### Exercise brief
Please render the stretch of the records from the start through the line containing "will (x=123, y=230)." as a Markdown table, with a row number under No. and each line under Text, and leave out blank lines.

-- Start Supplied data --

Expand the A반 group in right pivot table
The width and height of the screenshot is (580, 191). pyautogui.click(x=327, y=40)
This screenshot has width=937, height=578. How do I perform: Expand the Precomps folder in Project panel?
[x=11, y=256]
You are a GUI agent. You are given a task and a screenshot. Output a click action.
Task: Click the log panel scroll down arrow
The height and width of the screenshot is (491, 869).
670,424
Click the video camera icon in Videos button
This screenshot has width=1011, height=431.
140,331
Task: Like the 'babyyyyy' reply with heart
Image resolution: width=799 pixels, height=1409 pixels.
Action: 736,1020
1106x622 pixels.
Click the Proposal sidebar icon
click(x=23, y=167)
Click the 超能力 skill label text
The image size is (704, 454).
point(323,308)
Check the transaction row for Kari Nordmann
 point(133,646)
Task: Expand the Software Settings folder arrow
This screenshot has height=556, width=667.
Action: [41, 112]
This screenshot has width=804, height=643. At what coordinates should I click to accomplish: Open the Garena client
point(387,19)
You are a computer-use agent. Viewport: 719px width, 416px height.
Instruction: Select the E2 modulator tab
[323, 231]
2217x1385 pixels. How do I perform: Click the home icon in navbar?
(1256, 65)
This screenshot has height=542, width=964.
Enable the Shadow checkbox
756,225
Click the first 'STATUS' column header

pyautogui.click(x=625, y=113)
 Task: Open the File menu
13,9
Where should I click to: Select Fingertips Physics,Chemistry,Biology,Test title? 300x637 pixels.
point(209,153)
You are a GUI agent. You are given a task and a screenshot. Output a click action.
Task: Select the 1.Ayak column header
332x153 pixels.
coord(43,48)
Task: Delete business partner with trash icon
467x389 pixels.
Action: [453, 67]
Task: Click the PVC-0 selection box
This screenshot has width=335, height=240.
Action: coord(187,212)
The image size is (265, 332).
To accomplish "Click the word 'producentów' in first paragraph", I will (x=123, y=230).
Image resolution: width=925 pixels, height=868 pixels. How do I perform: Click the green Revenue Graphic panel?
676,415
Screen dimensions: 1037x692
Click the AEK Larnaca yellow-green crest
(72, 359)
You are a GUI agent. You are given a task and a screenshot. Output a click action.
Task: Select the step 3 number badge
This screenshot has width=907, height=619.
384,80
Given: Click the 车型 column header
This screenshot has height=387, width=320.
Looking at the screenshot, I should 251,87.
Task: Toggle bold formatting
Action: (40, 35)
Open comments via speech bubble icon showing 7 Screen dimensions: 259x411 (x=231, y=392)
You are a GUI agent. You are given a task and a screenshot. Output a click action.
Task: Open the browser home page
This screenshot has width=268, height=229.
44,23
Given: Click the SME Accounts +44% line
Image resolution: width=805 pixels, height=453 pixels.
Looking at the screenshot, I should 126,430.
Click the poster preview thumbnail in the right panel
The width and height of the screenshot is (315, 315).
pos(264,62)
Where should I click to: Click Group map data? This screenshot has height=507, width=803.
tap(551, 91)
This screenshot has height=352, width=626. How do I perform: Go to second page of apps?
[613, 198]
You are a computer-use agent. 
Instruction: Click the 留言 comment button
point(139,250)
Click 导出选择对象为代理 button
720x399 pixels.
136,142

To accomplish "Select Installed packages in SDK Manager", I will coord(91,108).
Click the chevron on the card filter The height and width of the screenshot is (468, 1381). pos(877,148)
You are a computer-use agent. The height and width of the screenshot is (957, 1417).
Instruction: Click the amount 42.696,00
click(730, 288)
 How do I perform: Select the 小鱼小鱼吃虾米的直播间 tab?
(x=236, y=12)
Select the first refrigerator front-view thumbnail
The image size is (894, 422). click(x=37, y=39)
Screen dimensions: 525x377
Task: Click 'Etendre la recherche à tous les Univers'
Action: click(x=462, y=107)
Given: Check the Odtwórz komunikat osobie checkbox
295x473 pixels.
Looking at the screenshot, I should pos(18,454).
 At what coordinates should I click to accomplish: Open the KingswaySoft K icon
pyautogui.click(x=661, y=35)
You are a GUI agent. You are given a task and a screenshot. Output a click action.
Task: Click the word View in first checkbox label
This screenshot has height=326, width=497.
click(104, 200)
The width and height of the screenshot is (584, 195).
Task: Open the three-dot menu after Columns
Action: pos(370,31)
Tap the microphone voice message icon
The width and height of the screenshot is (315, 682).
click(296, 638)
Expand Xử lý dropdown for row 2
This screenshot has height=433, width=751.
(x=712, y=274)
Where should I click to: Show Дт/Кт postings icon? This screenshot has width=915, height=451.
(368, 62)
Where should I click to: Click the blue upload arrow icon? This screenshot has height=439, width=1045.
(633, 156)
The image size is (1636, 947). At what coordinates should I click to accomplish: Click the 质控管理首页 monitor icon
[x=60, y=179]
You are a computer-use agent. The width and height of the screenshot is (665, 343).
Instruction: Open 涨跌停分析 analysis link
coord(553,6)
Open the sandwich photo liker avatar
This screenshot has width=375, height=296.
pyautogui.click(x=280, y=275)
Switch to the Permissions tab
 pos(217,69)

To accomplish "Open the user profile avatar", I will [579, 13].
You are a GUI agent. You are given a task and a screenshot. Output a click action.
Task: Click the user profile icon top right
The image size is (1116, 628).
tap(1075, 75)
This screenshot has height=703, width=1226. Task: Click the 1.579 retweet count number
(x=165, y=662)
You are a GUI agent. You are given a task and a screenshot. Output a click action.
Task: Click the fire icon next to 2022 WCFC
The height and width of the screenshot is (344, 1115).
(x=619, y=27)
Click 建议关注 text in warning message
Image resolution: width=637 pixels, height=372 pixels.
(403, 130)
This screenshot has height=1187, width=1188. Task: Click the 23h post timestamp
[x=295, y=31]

-- End Supplied data --

### Answer to the task
| No. | Text |
|---|---|
| 1 | Expand the A반 group in right pivot table |
| 2 | The width and height of the screenshot is (580, 191). pyautogui.click(x=327, y=40) |
| 3 | This screenshot has width=937, height=578. How do I perform: Expand the Precomps folder in Project panel? |
| 4 | [x=11, y=256] |
| 5 | You are a GUI agent. You are given a task and a screenshot. Output a click action. |
| 6 | Task: Click the log panel scroll down arrow |
| 7 | The height and width of the screenshot is (491, 869). |
| 8 | 670,424 |
| 9 | Click the video camera icon in Videos button |
| 10 | This screenshot has width=1011, height=431. |
| 11 | 140,331 |
| 12 | Task: Like the 'babyyyyy' reply with heart |
| 13 | Image resolution: width=799 pixels, height=1409 pixels. |
| 14 | Action: 736,1020 |
| 15 | 1106x622 pixels. |
| 16 | Click the Proposal sidebar icon |
| 17 | click(x=23, y=167) |
| 18 | Click the 超能力 skill label text |
| 19 | The image size is (704, 454). |
| 20 | point(323,308) |
| 21 | Check the transaction row for Kari Nordmann |
| 22 |  point(133,646) |
| 23 | Task: Expand the Software Settings folder arrow |
| 24 | This screenshot has height=556, width=667. |
| 25 | Action: [41, 112] |
| 26 | This screenshot has width=804, height=643. At what coordinates should I click to accomplish: Open the Garena client |
| 27 | point(387,19) |
| 28 | You are a computer-use agent. Viewport: 719px width, 416px height. |
| 29 | Instruction: Select the E2 modulator tab |
| 30 | [323, 231] |
| 31 | 2217x1385 pixels. How do I perform: Click the home icon in navbar? |
| 32 | (1256, 65) |
| 33 | This screenshot has height=542, width=964. |
| 34 | Enable the Shadow checkbox |
| 35 | 756,225 |
| 36 | Click the first 'STATUS' column header |
| 37 | pyautogui.click(x=625, y=113) |
| 38 |  Task: Open the File menu |
| 39 | 13,9 |
| 40 | Where should I click to: Select Fingertips Physics,Chemistry,Biology,Test title? 300x637 pixels. |
| 41 | point(209,153) |
| 42 | You are a GUI agent. You are given a task and a screenshot. Output a click action. |
| 43 | Task: Select the 1.Ayak column header |
| 44 | 332x153 pixels. |
| 45 | coord(43,48) |
| 46 | Task: Delete business partner with trash icon |
| 47 | 467x389 pixels. |
| 48 | Action: [453, 67] |
| 49 | Task: Click the PVC-0 selection box |
| 50 | This screenshot has width=335, height=240. |
| 51 | Action: coord(187,212) |
| 52 | The image size is (265, 332). |
| 53 | To accomplish "Click the word 'producentów' in first paragraph", I will (x=123, y=230). |